Including deaf children in mainstream schools

Presented on Thursday 14 September 2006

Can we meet the needs of a deaf child in mainstream?

Eileen Burns, NDCS

Standards in Scotland’s Schools Act etc 2000

Presumption of mainstreaming: 3 exceptions

  • Would not be suited to the ability or aptitude of the child.
  • Incompatible with the provision of efficient education for the children with whom the child is being educated.
  • Where mainstreaming would result in unreasonable public expenditure.

The Salamanca Statement (UNESCO 1994)

The statement urges all governments “to adopt as a matter of law or policy, the principle of inclusive education, enrolling all children in regular schools,unless there are compelling reasons for doing otherwise.”

Owing to the particular communication needs of deaf and deaf/ blind persons, their education may be more suitably provided in special schools or special classes and units in mainstream schools.

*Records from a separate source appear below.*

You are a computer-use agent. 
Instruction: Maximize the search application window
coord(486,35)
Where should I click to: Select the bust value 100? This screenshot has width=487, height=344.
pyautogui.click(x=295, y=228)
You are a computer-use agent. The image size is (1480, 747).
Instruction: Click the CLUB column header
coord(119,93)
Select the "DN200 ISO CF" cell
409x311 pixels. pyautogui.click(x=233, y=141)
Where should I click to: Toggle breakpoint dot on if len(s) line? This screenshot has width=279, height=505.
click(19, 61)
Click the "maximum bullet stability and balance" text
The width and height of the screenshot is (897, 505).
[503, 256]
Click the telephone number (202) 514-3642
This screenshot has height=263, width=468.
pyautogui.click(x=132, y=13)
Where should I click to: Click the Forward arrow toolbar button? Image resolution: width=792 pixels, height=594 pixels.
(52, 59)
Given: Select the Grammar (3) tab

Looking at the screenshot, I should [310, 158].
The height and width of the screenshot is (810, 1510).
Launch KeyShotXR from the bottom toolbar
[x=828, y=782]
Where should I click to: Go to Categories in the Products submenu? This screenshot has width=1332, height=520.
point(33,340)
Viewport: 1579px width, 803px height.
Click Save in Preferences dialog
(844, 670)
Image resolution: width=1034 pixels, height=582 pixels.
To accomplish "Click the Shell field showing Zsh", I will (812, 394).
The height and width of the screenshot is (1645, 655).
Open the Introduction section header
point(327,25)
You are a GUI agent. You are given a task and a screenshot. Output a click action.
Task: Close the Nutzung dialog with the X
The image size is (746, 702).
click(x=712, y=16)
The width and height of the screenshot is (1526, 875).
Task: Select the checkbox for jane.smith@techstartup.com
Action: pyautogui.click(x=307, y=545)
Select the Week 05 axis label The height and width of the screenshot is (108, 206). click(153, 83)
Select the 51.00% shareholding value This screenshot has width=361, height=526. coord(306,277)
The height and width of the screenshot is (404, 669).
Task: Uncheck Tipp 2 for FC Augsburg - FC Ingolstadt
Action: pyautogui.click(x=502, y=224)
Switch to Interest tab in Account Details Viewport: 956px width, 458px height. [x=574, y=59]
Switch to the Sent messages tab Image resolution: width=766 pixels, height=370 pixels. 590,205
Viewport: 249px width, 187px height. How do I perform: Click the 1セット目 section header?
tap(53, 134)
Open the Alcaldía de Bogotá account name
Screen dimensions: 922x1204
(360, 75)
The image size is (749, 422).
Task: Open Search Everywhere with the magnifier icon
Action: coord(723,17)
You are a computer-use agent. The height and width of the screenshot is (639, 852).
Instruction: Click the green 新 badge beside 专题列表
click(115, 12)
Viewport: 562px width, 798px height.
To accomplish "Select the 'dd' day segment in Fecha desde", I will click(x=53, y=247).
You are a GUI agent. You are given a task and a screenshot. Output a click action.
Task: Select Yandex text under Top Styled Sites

SENDA:- Special Educational Needs Disability Act (2001)

It is unlawful for Local Authorities to treat a deaf pupil 'less favourably' than a hearing pupil.

Local Authorities must take 'reasonable steps' to ensure that deaf pupils or prospective deaf pupils are not placed at a 'substantial disadvantage'.

Education (Disability Strategies and Pupils' Educational Records) ( Scotland) Act 2002

All Local Authorities have a duty to produce an 'Accessibility Strategy'. This should outline how they aim to give disabled pupils better access to:- a) the curriculum b) the physical environment c) improved communication.

Specialist Deaf Schools


  • Access to a larger deaf peer group.
  • Deaf adults employed.
  • Deaf children of hearing families learn about the Deaf community.
  • Surrounded by similar language users.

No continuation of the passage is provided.